A team of researchers report developing a quicker technique to separate E. coli strains based on specific SNPs. Using this, they were able to isolate more virulent ones.  


“It used to take three months to score one gene individually,” says Thomas Whittam, Ph.D., Hannah distinguished professor at the National Food Safety and Toxicology Center at Michigan State University (MSU). “Now, we are working with a new, more rapid system that can do thousands of genes per day.”


Using this system, which detects SNPs in 96 loci of the bacteria, the researchers looked at the DNA of more than 500 strains of O157:H7. They discovered that individual bacteria could be separated into nine major groups called clades.


E. coli makes people sick because they produce toxins, called Shiga toxins. These toxins block protein synthesis.
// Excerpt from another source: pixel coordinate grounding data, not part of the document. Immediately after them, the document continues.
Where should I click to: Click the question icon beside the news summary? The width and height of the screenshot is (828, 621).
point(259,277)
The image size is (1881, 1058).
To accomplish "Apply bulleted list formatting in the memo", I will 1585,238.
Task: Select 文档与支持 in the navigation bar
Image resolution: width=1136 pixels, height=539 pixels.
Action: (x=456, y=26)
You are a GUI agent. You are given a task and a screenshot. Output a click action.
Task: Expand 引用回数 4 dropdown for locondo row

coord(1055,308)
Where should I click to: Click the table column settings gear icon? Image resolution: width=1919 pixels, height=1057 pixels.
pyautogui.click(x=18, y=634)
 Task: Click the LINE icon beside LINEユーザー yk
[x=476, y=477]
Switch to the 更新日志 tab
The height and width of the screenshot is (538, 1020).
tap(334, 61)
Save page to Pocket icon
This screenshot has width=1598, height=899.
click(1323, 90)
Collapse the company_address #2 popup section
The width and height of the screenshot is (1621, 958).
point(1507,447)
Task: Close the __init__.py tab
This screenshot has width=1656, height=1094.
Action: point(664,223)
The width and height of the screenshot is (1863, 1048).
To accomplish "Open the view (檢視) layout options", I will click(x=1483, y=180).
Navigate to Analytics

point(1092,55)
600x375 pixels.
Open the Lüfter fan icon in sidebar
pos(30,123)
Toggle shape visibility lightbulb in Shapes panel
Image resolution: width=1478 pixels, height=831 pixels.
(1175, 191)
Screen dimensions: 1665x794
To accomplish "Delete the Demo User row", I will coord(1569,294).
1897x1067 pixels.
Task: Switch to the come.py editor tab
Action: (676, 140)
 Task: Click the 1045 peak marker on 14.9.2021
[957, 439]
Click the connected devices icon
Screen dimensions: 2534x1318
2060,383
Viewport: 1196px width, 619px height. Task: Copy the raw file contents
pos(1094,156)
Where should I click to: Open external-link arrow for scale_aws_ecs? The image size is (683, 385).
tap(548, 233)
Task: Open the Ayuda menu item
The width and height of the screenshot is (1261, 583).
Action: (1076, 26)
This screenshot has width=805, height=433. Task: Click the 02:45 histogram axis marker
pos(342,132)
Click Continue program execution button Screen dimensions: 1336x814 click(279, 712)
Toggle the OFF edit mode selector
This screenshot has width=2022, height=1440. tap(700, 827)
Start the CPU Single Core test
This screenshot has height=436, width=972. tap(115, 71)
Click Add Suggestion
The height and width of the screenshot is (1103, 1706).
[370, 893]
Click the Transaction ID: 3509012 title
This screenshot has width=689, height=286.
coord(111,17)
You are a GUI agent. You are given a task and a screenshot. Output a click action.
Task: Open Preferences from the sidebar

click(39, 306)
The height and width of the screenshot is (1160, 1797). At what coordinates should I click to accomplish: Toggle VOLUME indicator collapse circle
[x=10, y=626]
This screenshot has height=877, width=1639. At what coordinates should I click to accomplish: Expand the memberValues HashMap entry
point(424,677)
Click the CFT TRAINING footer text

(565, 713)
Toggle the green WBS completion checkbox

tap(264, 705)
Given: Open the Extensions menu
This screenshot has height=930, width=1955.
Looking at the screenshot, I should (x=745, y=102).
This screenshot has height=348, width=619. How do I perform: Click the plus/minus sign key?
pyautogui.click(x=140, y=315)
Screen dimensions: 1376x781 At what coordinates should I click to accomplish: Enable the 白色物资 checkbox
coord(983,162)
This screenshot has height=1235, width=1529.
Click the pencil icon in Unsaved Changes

What the investigators found was that the different clades produced different kinds of Shiga toxins in varying amounts based on their DNA.


“For the first time, we know why some outbreaks cause serious infections and diseases and others don’t,” Dr. Whittam reports. 


Aside from MSU, researchers from the University of Medicine and Dentistry of New Jersey, Michigan Department of Community Health, Illinois Institute of Technology, and the Centers for Disease Control and Prevention were also invovled. The study was published on March 10 in the Proceedings of the National Academy of Sciences.